Fabian Cancellara put it best, if characteristically idiosyncratically: “It was like being in a 6.4km velodrome. It was like being in a tunnel, just look ahead, no left or right.”
There was a clue in the fact that Sylvain Chavanel – hardly a time trial specialist – occupied the hot seat before Bradley Wiggins, who in turn was usurped by Cancellara, the master of this type of effort. Behind them, the top ten was notable for the presence of other Chavanel-type riders: Edvald Boasson Hagen and Philippe Gilbert. The only one missing was Peter Sagan, but that’s because he took one roundabout like a speedway rider, and was lucky not to end his debut Tour before it had really started.
These riders are stacking like planes over Heathrow before stage one, with the uphill finish to Seraing possibly providing a platform not only for the win, but also for splits and time-gains – and a yellow jersey. The consensus is that this climb is not to be underestimated. While Boasson Hagen, Gilbert and Sagan are obvious candidates, the fourth-placed Tejay van Garderen suggested that Cadel Evans, the defending champion and van Garderen’s leader at BMC, could “claim a few seconds back” – perhaps with the kind of effort he managed on the Mur de Huy to win Flèche Wallonne in 2010.

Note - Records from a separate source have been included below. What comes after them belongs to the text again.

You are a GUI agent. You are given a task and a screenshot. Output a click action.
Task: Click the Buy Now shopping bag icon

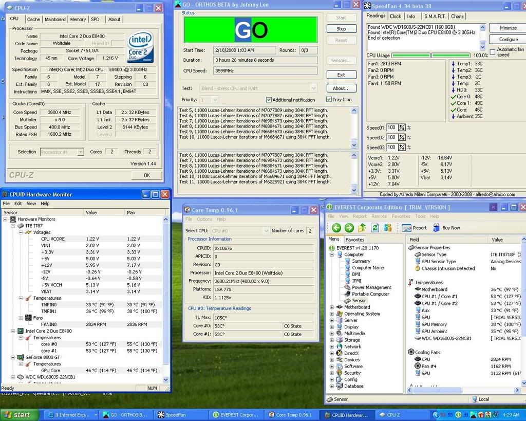tap(436, 228)
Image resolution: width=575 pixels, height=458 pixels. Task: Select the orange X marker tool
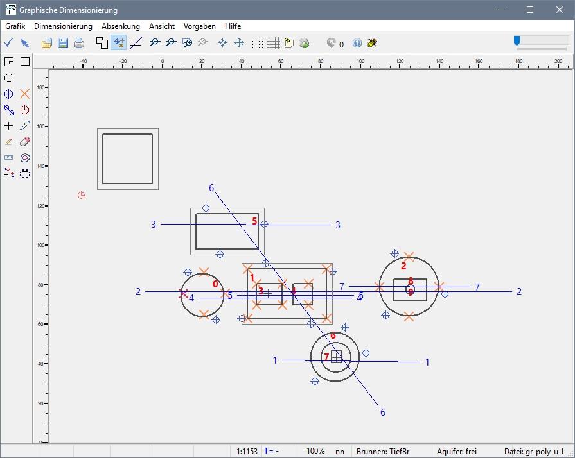(25, 94)
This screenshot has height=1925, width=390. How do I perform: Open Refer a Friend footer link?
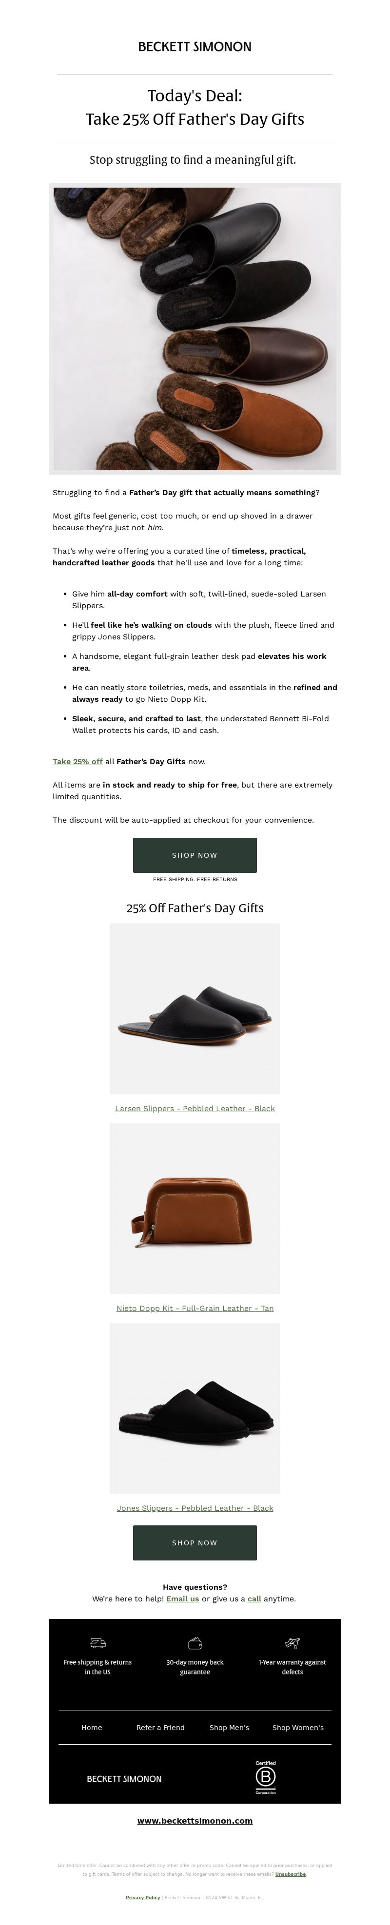[161, 1727]
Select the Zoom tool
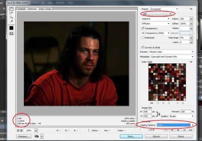 [11, 17]
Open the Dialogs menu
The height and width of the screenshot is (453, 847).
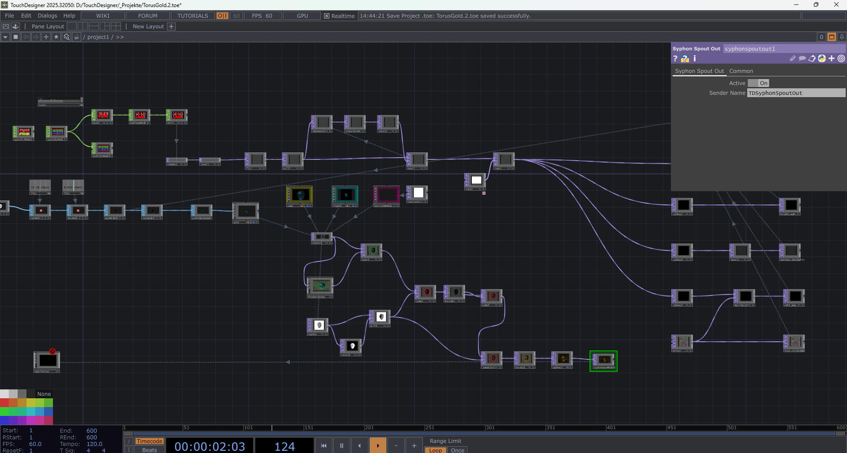[47, 16]
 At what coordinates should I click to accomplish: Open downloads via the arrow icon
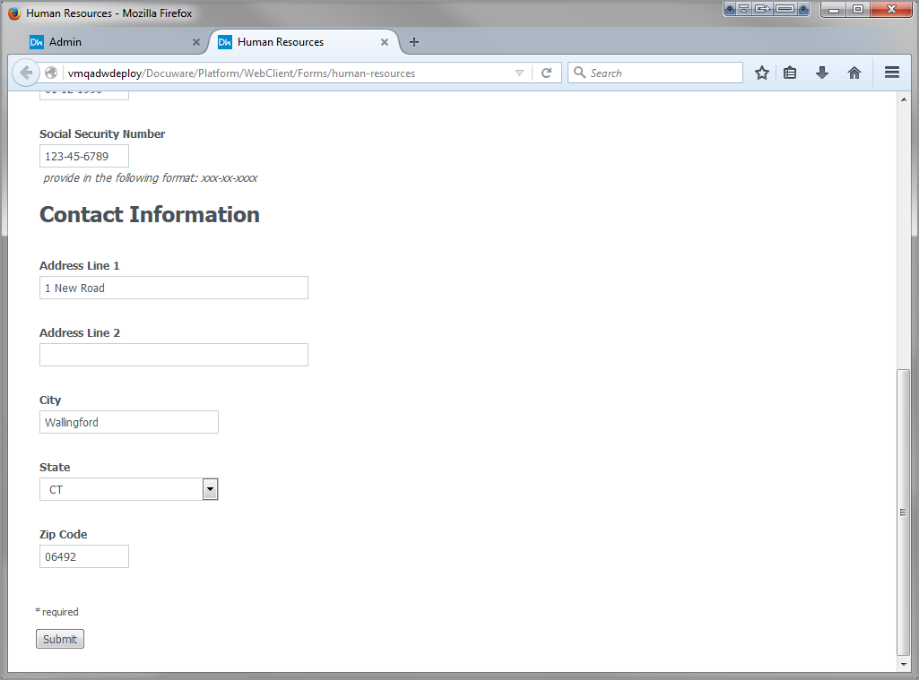pos(822,73)
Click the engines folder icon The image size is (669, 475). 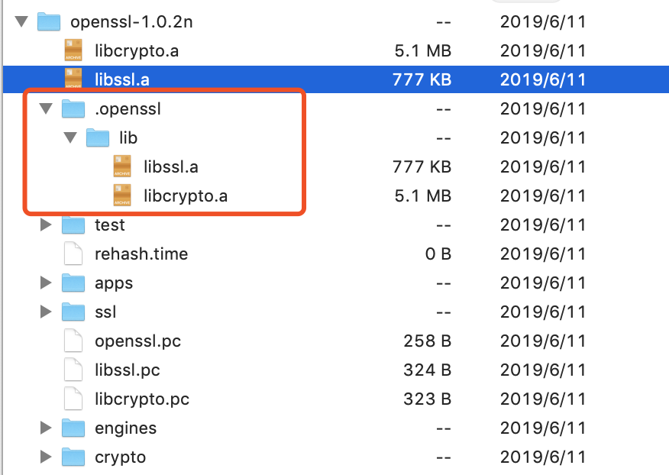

But this is the most revealing aspect of a prologue such as this one. It was not, as Cancellara acknowledged, the kind of course that required technical ability or agility (unless you mis-judged a corner a la Peter Sagan). As well as testing strength, speed and power, it told us about the most precious and elusive of all qualities: form.
The prologue tells us that Wiggins is in form. The verdict is less clear on Evans. As van Garderen suggested, there was some disappointment that he wasn’t closer. In fact, van Garderen’s comment perhaps revealed more than he intended: will Evans really try to nick some time on stage one? Will he feel that he needs to?
At the half-way checkpoint, Evans was six seconds down on Chavanel in 10th place. That put him exactly level with Wiggins, but while Wiggins pulled those six seconds back by piling on the pressure in the second half, Evans conceded another second to finish 13th. “Not great, but not bad,” was his verdict.
But it isn’t all about Wiggins and Evans. The results suggest there are other overall contenders who have arrived in form. Denis Menchov, in 8th, is one of them. Chris Froome, 11th, is another; then there are Vincenzo Nibali and Ryder Hesjedal, with solid rides for 14th and 15th.
It is perhaps unfair to expect similarly stellar performances from riders as uncomfortable in a time trial as Andy Schleck, but among those with Schleck-esque performances were Robert Gesink (65th), Jurgen Van Den Broeck (77th), Levi Leipheimer (80th), Ivan Basso (90th), Thomas Voeckler (109th), Alejandro Valverde (116th) and… Frank Schleck (136th). Not forgetting Samuel Sanchez, who is said to be out-of-sorts and proved it by finishing 145th.
Does it matter? Andy Schleck finished 121st in a similar prologue time trial in Rotterdam in 2010 and was eventually declared the winner (albeit only in June this year – but he finished 2nd to Alberto Contador at the time). There is always the proviso mentioned at the top – that the prologue tells us nothing about climbing ability. And that, as everyone knows, could be what ultimately decides the Tour.